Wednesday, April 8, 2009

Social media - is the medium still the message?

I haven't used media-sharing much (at all) and I was having a hard time coming up with something to say for this post. I thought back to my initial introducation to YouTube, by my then-middle school-aged son. I never went on it much myself - I just depended on him sharing his discoveries with me. As a result, I saw a lot of music videos, urban ninja videos, and monkey food diary entries which were amusing but didn't exactly knock me out with their potential.

Then one day he needed to change the strings on his guitar. The trouble was he hadn't done it before and the strings on an electric guitar are not quite as accessible as the ones on an acoustic guitar. My suggestion was to wait until his next lesson (a week away) and ask his guitar teacher to show him how to do it. His solution was to look at YouTube. Within minutes he had a video demonstration (well, several actually) by an accomplished guitarist demonstrating quite clearly and precisely how to do the job. I was pretty impressed!

I still haven't used it much, mostly because I haven't had a need for it. The trouble, though, is that unless I do use it enough to be familiar with it, I won't recognize the need when it walks in front of me. That's what makes some of this so difficult - finding the time to learn about new technology is difficult unless you actively make the time, knowing that once you've made the time and learned it you'll find all sorts of interesting things to do with it.

But if you're the sort who gets excited about all the new possibilities (and you probably are, or you wouldn't be spending all this time on your own just to learn how it works) and you're not in a position to be able to put what you learn to some productive use, it can easily lead to discouragement and frustration.

Anyway, I was pondering and pondering about what to write for this post and the thought suddenly came to me of Marshall McLuhan. Now, the only thing I actually remember about Marshall McLuhan was a four-part (I think) article that he wrote for The Mother Earth News, probably in the early 1970s on the topic of television and what it might all mean for us.

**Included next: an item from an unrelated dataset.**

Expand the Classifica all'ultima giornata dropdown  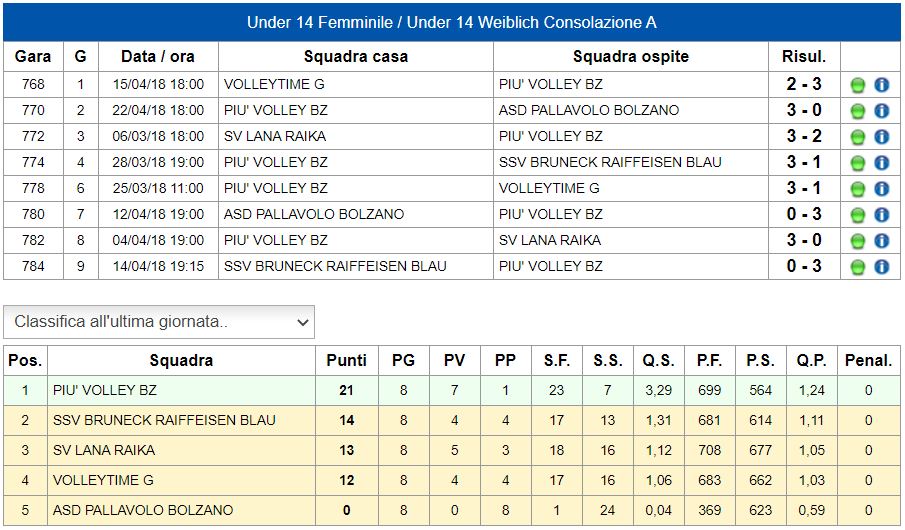point(159,322)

So, I jumped to Wikipedia and had a look for Marshall McLuhan and, sure enough, I found him there. The really interesting thing that I found in the article was this:

McLuhan's theory was that a medium affects the society in which it plays a role not by the content delivered over the medium, but by the characteristics of the medium itself. McLuhan pointed to the light bulb as a clear demonstration of this concept. A light bulb does not have content in the way that a newspaper has articles or a television has programs, yet it is a medium that has a social effect; that is, a light bulb enables people to create spaces during nighttime that would otherwise be enveloped by darkness. He describes the light bulb as a medium without any content. McLuhan states that "a light bulb creates an environment by its mere presence."[38] More controversially, he postulated that content had little effect on society –- in other words, it did not matter if television broadcasts children's shows or violent programming, to illustrate one example -– the effect of television on society would be identical. He noted that all media have characteristics that engage the viewer in different ways; for instance, a passage in a book could be reread at will, but a movie had to be screened again in its entirety to study any individual part of it.

Well, this is truly fascinating, especially when you consider that it was written in 1964! I read on to find that in a later book he went further to say:

Finally, McLuhan described key points of change in how man has viewed the world and how these views were changed by the adoption of new media. "The technique of invention was the discovery of the nineteenth [century]", brought on by the adoption of fixed points of view and perspective by typography, while "[t]he technique of the suspended judgment is the discovery of the twentieth century", brought on by the bard abilities of radio, movies and television.[42]

I haven't got any farther ahead in using social media-sharing, but I've sure added something to my to-be-read pile!

2 comments:

Jeff said...

You bring up YouTube as an example of social media...and it is a very good one.

But what about sites like Flickr.com that now host over 100 million creative commons photos that anyone can use and remix.

Or what about (this weeks focus) podcasting where you can go to universities such as MIT, Harvard, Michigan State, Yale, just to name a few through the iTunes U link.

Spend some time this week going through the iTunes store and find something personal or professional to subscribe to...they are all free and most are of high quality.

This is social media beyond YouTube. This is what is killing newspapers, magazines, and the TV. As I write this the NBC Nightly News is downloading to my computer in the background. I'll connect my computer to the TV here in a bit and just as if I was in the States watch the nightly news just time shifted a couple hours...all free...all legal...all through iTunes.

How does access to this information change teaching?

How does access to this information change learning?

Marilyn Bott said...

You're absolutely right, Jeff. There is a much greater world out there than just YouTube. When I said I hadn't used media-sharing much I guess what I should have said was that I hadn't produced anything much.

The thoughts were really just a reflection on my personal turning point - the point at which I realized there had been such a radical shift from providing a means for self-expression and personal entertainment to media-sharing as an entirely new educational and information-sharing medium that embraces education, personal involvement and collaboration. And, how my awareness of that was reinforced by what I read in the McLuhan excerpt.

There is an astounding variety of material available now via podcasts and other sharing methods, but more profound and yet unknown changes are being wrought just by the existence of the medium itself - by the things we're now able to do but couldn't before.